**Bloque de texto:**
-=-=-

Anoche, en la sede de la Sociedad General de Escritores de México (SOGEM) realizamos una tertulia para presentar la Antología mínima del orgasmo (Monterrey, Ediciones Intempestivas, 2009). Estuve gratamente acompañada por mis amigas y colegas Amélie Olaiz, Nadir Chacín y Montserrat Hawayek, compañeras en esta orgiástica aventura, y por un público participativo y retador. Tan intenso y animado estuvo el ambiente, que ni siquiera sentimos el temblorcillo de 5 grados Ritchter que sacudió el valle de México. Me atrevo a asegurar que todos salimos satisfechos, como después de un buen orgasmo.
Éste es el texto que compartí allí:


Cuando leí los resultados de la Primera Encuesta Nacional sobre Sexo que Consulta Mitofsky realizó en 2004, me quedé, como se diría en Cuba, patidifusa. Tan aterradores eran, que sentí un escalofrío recorrerme el cuerpo desde el cóccix hasta la coronilla y viceversa. Sólo 2.6 % de las encuestadas relacionó la palabra sexo con satisfacción, y sólo 1.9 % con felicidad. Por aquella misma época, el Instituto Mexicano de Sexología dio a conocer que, según sus investigaciones, 80 % de las mujeres que viven en ámbitos rurales y 40 % de las asentadas en las ciudades padecen anorgasmia, o sea, nunca han tenido un orgasmo.
El orgasmo femenino no es cosa fácil, ya se sabe. Comparado con el masculino, tan expedito, inevitable y vistoso, el nuestro es algo así como desentrañar un tesoro. Llegar a él demora; requiere paciencia, tanteo, insistencia inteligente. Pero cómo un instituto especializado en sexualidad —me pregunté entonces, incrédula; me lo sigo preguntando ahora— afirma esa barbaridad atroz en vez de indagar, por ejemplo, en la capacidad amatoria de las parejas de esas pobres mujeres y en sus propias costumbres de represión y desconocimiento, insuficiente o nula educación sexual.
No hace mucho escuché a una amiga afirmar, con una contundencia que rayaba en la indignación, que el orgasmo está sobrevalorado. Al instante concluí, apenada por ella: ¡otra que no se viene! Porque cuando uno no conoce el orgasmo, puede vivir eternamente despreocupada entre las brumas de su ignorancia; pero quien lo ha sentido al menos una vez en la vida, sólo podrá otorgarle su justísima dimensión. Ni más ni menos. ¿No es acaso una especie de Big Bang dentro del vientre? ¿No es la concentración de toda la energía en un punto que de pronto estalla? ¿Quién podría renunciar a esa impronta creacionista, a ese universo que se contrae y se expande en el regazo?
Confieso que soy una golosa de los orgasmos. Tal vez debido a mis costumbres sexuales, a mi elección de preferencias, a mi temperamento caribeño, el orgasmo ha sido siempre el punto culminante de toda cópula. Hacia allí se encaminan, literalmente, todos los esfuerzos. Es su objetivo, su meta, su razón de ser. Entiendo, admiro y respeto a quienes encuentran o fijan en el apareamiento un fin ulterior más elevado y pretensioso, más universalmente conservacionista y regenerador, pero aun en ese caso, creo que siempre será mejor lograrlo del modo más placentero.

-=-=-

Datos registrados
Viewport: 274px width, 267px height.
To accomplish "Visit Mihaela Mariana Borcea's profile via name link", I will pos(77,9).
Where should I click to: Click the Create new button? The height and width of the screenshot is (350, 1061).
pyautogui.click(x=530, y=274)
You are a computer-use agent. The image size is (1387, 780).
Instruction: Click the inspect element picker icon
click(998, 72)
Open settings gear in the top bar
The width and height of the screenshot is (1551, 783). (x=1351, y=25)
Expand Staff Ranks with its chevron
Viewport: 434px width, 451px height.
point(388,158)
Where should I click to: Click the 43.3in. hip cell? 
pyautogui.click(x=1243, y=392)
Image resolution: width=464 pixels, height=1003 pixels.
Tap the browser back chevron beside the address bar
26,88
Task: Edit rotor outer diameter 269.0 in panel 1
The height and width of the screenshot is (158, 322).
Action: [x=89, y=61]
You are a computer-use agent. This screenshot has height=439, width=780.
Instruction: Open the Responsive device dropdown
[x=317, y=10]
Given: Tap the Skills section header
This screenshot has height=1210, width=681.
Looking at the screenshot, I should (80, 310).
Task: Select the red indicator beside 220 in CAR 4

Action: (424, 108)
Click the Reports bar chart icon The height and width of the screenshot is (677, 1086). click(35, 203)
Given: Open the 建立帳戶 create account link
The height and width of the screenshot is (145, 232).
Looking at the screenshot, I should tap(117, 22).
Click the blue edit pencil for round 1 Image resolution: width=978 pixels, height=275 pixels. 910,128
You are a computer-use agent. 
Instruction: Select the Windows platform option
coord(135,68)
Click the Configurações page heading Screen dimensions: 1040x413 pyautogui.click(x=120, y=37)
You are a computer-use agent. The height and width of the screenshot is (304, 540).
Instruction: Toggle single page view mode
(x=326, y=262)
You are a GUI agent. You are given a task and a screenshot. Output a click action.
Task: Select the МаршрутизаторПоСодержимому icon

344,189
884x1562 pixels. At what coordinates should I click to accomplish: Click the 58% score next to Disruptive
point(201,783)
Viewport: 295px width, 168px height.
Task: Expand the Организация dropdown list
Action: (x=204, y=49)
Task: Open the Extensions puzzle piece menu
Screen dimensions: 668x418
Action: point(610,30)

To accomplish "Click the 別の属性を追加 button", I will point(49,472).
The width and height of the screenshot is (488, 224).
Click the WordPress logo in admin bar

-=-=-

Responda estas preguntas con base en el texto sobre la Antología mínima del orgasmo:
1. ¿En la sede de qué organización se realizó la tertulia de presentación?
2. Según la encuesta de Consulta Mitofsky de 2004, ¿qué porcentaje de las encuestadas relacionó la palabra sexo con felicidad?
3. ¿Qué afirmó la amiga de la autora acerca del orgasmo?

**Respuesta:**
1. En la sede de la Sociedad General de Escritores de México (SOGEM).
2. El 1.9 %.
3. Que el orgasmo está sobrevalorado.